== Segment start ==

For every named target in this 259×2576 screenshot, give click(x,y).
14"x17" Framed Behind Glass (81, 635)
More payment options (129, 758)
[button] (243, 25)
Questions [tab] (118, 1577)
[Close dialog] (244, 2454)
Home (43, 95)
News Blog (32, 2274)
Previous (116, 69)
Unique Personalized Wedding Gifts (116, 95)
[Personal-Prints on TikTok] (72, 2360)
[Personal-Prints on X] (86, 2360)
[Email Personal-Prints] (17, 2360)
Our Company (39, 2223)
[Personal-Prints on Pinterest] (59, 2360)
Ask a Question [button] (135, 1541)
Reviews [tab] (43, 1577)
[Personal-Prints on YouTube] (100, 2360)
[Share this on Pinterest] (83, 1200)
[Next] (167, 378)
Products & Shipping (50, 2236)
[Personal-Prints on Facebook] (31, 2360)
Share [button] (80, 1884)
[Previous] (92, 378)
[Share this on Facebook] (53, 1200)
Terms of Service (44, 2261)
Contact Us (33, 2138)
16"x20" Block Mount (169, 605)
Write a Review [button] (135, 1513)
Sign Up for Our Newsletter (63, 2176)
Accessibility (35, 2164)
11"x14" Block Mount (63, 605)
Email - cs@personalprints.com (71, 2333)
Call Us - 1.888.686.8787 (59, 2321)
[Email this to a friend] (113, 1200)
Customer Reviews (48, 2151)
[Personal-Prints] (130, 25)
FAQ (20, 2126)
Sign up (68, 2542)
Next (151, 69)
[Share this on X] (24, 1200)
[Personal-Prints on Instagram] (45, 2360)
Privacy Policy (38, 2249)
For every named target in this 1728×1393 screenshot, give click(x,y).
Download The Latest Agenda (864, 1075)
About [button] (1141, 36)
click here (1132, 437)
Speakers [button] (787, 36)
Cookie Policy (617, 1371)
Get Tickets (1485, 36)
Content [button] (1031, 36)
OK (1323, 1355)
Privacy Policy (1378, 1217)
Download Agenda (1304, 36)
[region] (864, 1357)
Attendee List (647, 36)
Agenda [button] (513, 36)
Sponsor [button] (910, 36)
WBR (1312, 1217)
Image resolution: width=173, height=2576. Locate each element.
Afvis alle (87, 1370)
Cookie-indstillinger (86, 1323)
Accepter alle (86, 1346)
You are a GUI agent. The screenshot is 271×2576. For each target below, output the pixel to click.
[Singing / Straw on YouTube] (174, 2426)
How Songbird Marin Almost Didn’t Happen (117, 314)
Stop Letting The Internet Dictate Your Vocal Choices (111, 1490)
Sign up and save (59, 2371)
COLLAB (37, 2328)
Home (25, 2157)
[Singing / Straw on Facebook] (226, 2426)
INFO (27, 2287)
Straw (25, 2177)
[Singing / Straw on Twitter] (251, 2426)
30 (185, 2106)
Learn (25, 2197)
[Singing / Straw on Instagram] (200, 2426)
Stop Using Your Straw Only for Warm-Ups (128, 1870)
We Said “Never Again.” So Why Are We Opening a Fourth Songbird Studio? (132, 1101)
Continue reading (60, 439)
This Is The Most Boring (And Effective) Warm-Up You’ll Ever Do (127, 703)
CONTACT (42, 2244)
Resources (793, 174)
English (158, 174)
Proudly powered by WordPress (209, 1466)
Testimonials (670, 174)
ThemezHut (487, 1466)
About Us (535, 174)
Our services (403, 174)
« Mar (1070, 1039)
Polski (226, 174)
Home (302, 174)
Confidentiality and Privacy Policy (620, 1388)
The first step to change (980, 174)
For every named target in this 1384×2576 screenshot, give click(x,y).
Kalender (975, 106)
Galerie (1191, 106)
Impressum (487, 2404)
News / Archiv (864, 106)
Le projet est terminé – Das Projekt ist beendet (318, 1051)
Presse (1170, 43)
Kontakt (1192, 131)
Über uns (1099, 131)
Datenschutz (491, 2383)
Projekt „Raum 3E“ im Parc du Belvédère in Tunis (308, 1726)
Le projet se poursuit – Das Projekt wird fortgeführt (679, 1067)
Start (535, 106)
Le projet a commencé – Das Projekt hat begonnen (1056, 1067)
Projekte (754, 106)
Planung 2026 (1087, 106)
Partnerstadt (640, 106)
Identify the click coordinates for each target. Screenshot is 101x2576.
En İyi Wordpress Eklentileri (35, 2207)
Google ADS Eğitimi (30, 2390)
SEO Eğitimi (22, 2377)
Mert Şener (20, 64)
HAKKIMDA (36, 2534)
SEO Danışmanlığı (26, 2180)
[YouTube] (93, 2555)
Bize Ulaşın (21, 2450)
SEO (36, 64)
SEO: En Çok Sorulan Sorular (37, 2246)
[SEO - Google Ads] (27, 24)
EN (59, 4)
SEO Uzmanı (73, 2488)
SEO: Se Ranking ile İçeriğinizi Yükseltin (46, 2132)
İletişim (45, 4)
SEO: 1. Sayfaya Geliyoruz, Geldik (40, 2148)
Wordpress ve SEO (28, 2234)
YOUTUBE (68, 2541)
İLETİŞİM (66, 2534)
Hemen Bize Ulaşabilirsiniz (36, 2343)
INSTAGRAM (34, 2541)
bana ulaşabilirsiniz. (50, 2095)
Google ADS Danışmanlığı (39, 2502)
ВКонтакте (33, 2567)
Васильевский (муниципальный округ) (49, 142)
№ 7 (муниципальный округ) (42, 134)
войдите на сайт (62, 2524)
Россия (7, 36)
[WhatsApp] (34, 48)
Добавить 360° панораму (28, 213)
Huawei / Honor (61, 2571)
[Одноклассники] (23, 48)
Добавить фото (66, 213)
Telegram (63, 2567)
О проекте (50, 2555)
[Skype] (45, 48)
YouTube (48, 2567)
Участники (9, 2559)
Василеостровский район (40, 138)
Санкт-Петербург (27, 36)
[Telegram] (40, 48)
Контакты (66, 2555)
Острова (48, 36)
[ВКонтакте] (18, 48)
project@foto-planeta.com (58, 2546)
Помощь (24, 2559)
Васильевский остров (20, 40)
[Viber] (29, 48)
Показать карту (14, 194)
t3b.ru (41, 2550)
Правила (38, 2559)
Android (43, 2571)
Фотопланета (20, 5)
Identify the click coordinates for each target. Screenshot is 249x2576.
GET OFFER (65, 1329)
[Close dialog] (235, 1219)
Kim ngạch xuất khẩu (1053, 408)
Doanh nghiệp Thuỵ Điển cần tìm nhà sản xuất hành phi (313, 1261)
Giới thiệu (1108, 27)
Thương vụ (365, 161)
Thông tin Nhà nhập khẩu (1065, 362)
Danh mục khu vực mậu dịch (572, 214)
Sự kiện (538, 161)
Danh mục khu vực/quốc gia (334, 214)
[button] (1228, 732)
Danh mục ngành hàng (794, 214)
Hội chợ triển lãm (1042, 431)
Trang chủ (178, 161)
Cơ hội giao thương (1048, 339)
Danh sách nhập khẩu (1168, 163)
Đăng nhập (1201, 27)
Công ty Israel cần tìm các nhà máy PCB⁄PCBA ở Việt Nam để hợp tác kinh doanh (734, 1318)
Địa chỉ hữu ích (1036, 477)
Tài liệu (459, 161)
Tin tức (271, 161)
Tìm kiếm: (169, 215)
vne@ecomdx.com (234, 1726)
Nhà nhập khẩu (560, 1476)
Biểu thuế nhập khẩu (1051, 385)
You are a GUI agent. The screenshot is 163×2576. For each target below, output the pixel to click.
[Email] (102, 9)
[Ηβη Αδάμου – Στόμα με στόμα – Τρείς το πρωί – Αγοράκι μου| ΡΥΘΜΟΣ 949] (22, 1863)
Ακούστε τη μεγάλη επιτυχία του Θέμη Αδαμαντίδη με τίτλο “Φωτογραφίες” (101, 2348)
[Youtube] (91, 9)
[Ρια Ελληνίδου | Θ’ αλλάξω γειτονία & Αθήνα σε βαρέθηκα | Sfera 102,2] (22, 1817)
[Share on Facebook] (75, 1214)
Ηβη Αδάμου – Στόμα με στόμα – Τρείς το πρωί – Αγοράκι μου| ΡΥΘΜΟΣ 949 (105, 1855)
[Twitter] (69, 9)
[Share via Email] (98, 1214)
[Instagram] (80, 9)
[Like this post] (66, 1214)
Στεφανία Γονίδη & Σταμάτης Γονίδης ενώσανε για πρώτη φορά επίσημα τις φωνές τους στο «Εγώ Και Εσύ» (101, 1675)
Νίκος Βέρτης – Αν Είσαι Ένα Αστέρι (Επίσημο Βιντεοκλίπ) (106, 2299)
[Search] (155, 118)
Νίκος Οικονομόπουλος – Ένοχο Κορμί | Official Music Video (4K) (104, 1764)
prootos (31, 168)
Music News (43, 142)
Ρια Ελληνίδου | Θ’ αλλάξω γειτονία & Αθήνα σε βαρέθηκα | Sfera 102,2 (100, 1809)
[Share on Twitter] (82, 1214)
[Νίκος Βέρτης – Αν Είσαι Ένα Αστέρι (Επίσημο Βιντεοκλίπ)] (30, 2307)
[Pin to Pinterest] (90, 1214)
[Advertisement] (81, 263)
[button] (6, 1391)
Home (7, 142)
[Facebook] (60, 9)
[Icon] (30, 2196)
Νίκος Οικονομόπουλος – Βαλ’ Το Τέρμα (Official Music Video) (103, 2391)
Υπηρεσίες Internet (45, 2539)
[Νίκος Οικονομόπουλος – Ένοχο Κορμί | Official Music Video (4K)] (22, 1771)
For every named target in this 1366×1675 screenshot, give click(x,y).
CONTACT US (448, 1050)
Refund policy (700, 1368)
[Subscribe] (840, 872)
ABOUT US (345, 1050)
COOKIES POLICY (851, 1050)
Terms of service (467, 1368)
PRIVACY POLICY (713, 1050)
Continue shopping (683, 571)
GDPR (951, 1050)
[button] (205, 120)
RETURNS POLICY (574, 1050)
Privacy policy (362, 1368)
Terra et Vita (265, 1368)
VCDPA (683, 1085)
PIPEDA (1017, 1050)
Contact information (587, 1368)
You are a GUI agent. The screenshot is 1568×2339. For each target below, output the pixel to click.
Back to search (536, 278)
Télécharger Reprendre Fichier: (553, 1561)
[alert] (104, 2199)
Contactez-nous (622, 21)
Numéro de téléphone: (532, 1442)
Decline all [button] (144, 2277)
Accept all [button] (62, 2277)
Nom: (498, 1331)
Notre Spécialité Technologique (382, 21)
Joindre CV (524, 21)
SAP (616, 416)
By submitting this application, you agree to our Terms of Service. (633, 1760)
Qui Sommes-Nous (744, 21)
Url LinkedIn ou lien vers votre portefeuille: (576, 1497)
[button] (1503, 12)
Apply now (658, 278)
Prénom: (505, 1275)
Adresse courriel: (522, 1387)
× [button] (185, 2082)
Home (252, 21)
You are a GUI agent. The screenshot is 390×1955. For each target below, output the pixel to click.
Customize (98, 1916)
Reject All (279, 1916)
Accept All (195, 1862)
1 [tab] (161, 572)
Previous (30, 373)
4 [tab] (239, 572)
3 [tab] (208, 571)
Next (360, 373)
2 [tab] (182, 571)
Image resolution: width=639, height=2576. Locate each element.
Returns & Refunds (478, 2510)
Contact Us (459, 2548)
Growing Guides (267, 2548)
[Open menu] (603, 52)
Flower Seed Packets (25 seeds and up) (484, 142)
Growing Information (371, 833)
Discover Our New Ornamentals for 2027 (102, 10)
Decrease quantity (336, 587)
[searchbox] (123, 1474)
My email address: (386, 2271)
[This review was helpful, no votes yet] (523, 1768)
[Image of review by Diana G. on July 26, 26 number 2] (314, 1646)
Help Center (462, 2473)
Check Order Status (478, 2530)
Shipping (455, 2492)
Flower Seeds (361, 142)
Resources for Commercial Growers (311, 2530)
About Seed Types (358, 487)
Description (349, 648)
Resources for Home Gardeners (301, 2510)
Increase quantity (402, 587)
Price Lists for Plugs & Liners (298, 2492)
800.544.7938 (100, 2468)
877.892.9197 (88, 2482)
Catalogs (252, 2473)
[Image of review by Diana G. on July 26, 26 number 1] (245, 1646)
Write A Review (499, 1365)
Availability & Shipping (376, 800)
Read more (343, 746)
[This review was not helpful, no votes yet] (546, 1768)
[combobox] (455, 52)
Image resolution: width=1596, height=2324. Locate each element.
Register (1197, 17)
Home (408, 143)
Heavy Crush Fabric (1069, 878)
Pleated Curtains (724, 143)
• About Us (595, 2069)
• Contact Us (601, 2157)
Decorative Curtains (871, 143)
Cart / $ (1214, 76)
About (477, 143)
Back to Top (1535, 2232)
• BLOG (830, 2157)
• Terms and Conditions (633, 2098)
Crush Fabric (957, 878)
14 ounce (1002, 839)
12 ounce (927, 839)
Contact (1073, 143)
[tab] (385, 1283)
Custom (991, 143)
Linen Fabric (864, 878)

== Segment end ==

**Exercise instructions:**
From the records above, transcribe without alteration every line from the one with "Returns & Refunds (478, 2510)" to the one with "1] (245, 1646)", inclusive.

**Result for this task:**
Returns & Refunds (478, 2510)
Contact Us (459, 2548)
Growing Guides (267, 2548)
[Open menu] (603, 52)
Flower Seed Packets (25 seeds and up) (484, 142)
Growing Information (371, 833)
Discover Our New Ornamentals for 2027 (102, 10)
Decrease quantity (336, 587)
[searchbox] (123, 1474)
My email address: (386, 2271)
[This review was helpful, no votes yet] (523, 1768)
[Image of review by Diana G. on July 26, 26 number 2] (314, 1646)
Help Center (462, 2473)
Check Order Status (478, 2530)
Shipping (455, 2492)
Flower Seeds (361, 142)
Resources for Commercial Growers (311, 2530)
About Seed Types (358, 487)
Description (349, 648)
Resources for Home Gardeners (301, 2510)
Increase quantity (402, 587)
Price Lists for Plugs & Liners (298, 2492)
800.544.7938 (100, 2468)
877.892.9197 (88, 2482)
Catalogs (252, 2473)
[Image of review by Diana G. on July 26, 26 number 1] (245, 1646)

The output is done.